Like all the depth and blur in Pixel camera software? In Android Q, apps can request depth data (JPEG + XMP metadata + depth and confidence map) to, say, offer “specialized blurs and bokeh options in your app,” as the Android post suggests. “You can even use the data to create 3D images or support AR photography use-cases in the future.”
Android Q will also support more multimedia codecs: AV1 to let media providers stream high-quality video, Opus for audio encoding, and HDR10+ for high dynamic range video “on devices that support it” like, say, the Samsung Galaxy S10 family.
Face ID-style authentication for logins and purchases
Another dive into the developer build XDA Developers acquired revealed the OS might get a feature iOS users have bragged about for awhile: Face ID. The next version of Android might support phones packing the hardware to use facial scans for authentication.

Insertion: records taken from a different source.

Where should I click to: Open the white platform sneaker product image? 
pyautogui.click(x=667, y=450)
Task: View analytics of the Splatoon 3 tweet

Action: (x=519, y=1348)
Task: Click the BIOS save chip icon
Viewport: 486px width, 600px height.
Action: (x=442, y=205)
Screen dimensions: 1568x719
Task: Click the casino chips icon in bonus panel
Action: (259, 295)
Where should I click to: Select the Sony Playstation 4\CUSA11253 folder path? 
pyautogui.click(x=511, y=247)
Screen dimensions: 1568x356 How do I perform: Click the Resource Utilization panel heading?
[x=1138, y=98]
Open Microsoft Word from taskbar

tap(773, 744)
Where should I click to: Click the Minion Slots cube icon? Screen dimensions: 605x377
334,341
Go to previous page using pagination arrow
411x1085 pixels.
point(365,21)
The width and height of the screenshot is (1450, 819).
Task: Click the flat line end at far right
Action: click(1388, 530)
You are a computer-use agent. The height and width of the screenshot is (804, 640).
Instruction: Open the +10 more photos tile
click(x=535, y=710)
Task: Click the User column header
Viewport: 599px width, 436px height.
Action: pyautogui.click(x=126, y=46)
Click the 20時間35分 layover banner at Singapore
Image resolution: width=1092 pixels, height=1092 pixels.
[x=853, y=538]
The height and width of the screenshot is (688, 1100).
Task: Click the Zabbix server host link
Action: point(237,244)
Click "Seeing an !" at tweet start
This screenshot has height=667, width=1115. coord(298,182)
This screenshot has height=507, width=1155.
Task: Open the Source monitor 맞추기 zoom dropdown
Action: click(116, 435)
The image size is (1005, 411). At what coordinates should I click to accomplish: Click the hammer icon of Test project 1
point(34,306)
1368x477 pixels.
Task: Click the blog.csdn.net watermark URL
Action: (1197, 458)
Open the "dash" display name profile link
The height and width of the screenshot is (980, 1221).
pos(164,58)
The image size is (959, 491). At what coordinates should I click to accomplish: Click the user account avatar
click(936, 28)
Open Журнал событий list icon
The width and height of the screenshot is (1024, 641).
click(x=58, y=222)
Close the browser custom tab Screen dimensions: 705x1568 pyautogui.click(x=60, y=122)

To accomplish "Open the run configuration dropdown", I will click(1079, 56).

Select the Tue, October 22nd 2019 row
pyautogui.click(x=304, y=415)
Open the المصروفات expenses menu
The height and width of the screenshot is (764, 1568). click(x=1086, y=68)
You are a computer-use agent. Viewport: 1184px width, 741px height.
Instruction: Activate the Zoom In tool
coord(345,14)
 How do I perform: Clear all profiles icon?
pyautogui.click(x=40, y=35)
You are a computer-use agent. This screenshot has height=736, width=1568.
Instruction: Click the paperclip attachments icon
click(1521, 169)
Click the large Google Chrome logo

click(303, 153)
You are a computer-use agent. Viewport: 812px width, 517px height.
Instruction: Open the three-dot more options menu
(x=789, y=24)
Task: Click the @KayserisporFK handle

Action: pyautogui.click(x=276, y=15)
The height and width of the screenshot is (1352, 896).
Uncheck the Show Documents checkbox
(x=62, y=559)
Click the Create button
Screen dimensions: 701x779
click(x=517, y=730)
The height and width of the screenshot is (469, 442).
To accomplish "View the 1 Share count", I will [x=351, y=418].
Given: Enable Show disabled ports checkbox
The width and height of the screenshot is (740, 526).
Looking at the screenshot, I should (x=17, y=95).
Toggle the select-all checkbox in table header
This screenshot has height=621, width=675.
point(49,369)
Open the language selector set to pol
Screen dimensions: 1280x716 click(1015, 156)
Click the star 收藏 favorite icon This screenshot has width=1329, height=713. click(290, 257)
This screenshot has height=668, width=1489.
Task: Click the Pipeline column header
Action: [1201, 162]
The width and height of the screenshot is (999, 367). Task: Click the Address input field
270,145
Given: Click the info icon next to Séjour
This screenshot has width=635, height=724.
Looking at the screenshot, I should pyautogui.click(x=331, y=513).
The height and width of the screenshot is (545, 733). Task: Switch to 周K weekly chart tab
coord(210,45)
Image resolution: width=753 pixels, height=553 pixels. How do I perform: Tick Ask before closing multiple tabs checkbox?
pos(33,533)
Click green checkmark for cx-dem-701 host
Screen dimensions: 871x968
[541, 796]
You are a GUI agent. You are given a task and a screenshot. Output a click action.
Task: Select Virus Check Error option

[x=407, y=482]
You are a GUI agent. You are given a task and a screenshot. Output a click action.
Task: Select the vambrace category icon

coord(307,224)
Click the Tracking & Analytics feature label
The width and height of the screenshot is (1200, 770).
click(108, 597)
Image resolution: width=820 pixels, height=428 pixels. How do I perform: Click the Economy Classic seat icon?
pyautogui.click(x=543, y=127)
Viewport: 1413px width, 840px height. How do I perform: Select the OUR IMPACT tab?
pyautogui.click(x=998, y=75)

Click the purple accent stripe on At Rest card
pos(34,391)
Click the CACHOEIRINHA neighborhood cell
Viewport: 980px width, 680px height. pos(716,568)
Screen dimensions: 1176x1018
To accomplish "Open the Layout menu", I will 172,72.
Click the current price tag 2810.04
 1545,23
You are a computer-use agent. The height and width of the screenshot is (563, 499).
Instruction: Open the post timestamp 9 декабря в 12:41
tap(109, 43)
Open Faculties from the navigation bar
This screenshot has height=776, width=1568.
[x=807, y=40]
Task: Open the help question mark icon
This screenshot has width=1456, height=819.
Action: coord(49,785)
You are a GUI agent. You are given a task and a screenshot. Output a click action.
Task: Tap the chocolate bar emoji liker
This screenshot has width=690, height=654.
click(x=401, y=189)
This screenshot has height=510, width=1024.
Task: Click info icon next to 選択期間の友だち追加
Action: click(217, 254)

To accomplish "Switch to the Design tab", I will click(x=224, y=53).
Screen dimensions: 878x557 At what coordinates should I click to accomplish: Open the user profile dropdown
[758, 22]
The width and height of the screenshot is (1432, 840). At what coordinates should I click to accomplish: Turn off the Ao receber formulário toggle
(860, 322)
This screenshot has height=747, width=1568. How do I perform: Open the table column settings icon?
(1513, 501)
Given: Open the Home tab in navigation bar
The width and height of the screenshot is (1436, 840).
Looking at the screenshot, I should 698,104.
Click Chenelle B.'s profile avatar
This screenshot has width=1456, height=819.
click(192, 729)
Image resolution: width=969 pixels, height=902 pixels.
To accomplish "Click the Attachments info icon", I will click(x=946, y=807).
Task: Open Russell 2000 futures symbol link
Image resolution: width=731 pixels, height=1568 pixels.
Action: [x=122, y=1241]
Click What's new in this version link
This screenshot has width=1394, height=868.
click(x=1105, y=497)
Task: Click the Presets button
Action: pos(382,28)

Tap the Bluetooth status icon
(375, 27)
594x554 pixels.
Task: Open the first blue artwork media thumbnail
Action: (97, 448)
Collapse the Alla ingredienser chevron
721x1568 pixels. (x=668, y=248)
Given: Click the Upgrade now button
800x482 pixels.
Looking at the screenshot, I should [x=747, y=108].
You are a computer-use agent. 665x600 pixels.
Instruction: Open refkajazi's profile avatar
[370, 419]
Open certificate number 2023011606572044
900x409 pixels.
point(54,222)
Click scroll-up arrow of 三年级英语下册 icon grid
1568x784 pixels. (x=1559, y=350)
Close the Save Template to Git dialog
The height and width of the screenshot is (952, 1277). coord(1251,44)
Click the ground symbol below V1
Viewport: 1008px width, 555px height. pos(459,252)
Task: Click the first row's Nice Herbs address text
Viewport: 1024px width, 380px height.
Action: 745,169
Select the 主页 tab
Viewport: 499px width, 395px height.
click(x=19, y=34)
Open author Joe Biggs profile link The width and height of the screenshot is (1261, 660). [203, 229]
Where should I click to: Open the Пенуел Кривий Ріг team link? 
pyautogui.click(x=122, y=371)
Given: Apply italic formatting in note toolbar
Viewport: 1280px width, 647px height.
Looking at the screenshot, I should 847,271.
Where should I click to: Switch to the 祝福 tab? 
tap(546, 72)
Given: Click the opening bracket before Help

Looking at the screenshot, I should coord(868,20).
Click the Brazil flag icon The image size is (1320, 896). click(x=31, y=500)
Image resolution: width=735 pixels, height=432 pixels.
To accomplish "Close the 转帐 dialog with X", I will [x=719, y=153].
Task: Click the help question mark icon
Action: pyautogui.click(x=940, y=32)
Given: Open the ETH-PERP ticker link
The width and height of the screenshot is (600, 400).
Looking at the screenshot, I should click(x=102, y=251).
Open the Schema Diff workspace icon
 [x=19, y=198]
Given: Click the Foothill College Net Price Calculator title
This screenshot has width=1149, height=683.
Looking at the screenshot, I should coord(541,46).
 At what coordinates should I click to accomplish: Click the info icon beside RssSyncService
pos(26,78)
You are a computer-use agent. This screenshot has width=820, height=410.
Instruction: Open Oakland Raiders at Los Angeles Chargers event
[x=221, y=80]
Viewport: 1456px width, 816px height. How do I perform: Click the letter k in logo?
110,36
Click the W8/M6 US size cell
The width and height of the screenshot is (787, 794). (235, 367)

It’s unclear just how it will work, or if it would combine sensor readings for a comprehensive scan of facial features. But we did get hints via error codes in one of the OS’ APK, which variably tell the user to move the phone in different directions for the device to get a better look at their face.
Other strings of code found by XDA are also promising, like one that blatantly informs users they can “Use your face to unlock your phone, authorize purchases, or sign in to apps.”
Whether phones will be able to use Face ID is another story: they need to have the hardware installed whether that’s sensors or the right specs – for the feature to work.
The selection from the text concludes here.